Bild: Wikipedia CommonsKomische Frage – natürlich gibt es die. Es ist die Messe, die an allen Konzilstagen von 10 000 teilnehmenden Priestern und Bischöfen zelebriert wurde, und vom römischen Klerus ebenfalls: Die Messe, deren Ordo nach dem Konzil von Trient in dessen Auftrag von einigen Irrtümern der damals modernen Zeit gesäubert und so 1570 von Papst Pius V. promulgiert worden war. Nicht als „neues“ Missale – in vielem eher auf den Stand des 13. Jh. zurückgeführt – und erst recht nicht als neue und ausschließliche Form der lex orandi des römischen Ritus, sondern als die Heilige Messe, wie sie seit unvordenklichen Zeiten (Papst Damasus im 4., Papst Gregor im 6. Jahrhundert) gewesen war und auch künftig immer sein sollte.

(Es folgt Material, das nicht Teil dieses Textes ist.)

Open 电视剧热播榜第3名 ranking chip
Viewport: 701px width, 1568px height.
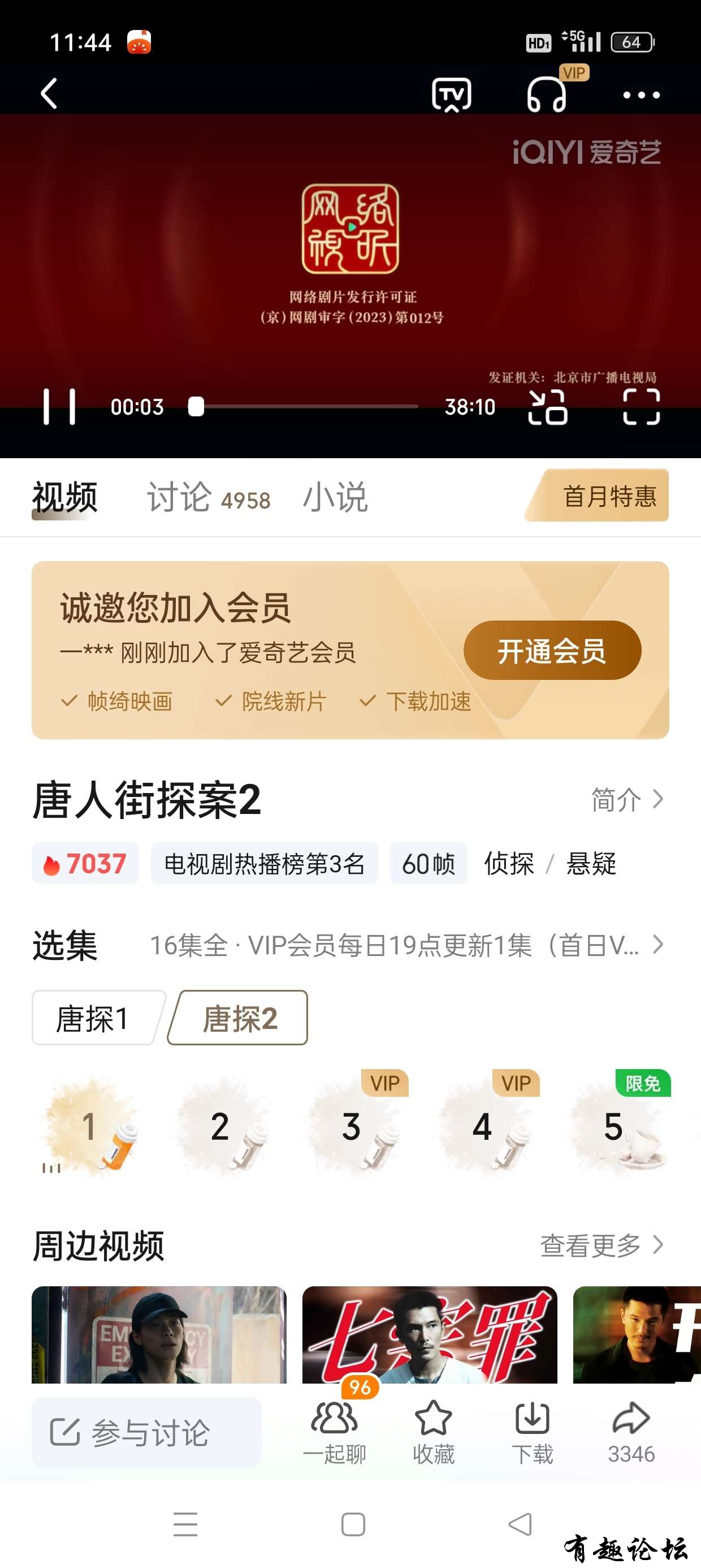click(x=264, y=863)
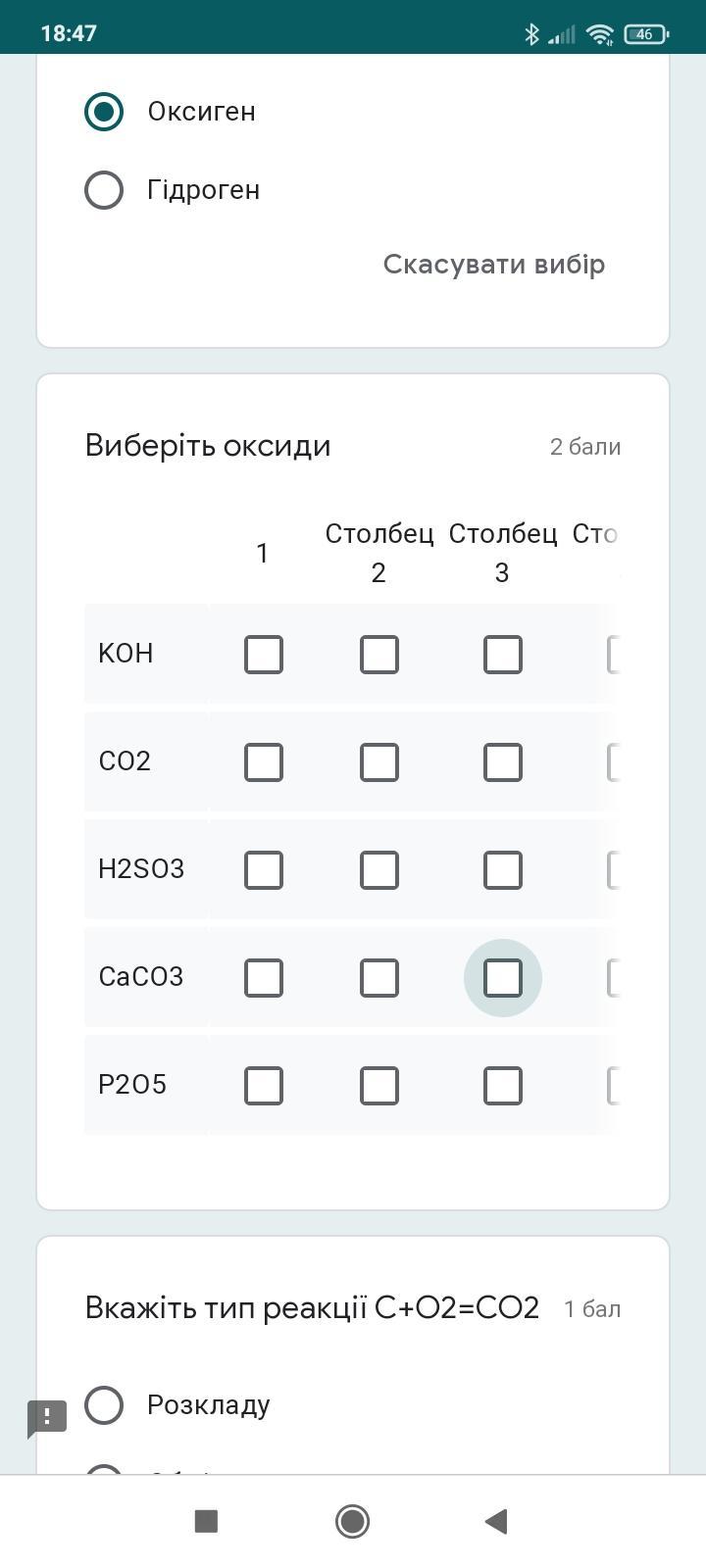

Aber wenn diese Messe die „Messe des Konzils“ war, wenn all die Bischöfe und Priester sie täglich andächtig feierten, um das Erlösungsopfer des Herrn auf unblutige Weise gegenwärtig zu setzen, wie könnte dann in der Konzilsaula und später in dessen Dokumenten ein anderer „Geist“ gewaltet haben als eben der, den die Konzilsväter jeden Morgen im „Veni, sanctificator omnipotens“ herabgefleht haben? Was muten uns diese Rochegrillos denn zu, wenn sie ohne vor Scham im Boden zu versinken behaupten, die Konzilsväter hätten morgens einen Geist mit Verfallsdatum angerufen und nachmittags dann dem der Zukunft gelauscht? Ist der heilige Geist denn etwa schizophren? Oder sind es nicht eher die bergoglianischen Meisterdenker, die uns ihre Erfindung der nicht mehr kompatiblen lex orandi verkaufen wollen. Und dabei wollen sie sie ja noch nicht einmal „verkaufen“ oder sonstwie schmackhaft machen. Sie wollen sie uns mit Zwang eintrichtern, unter eklatantem Mißbrauch ihrer Amtsmacht aufzwingen, wie es nie zuvor in der Kirche unternommen worden ist.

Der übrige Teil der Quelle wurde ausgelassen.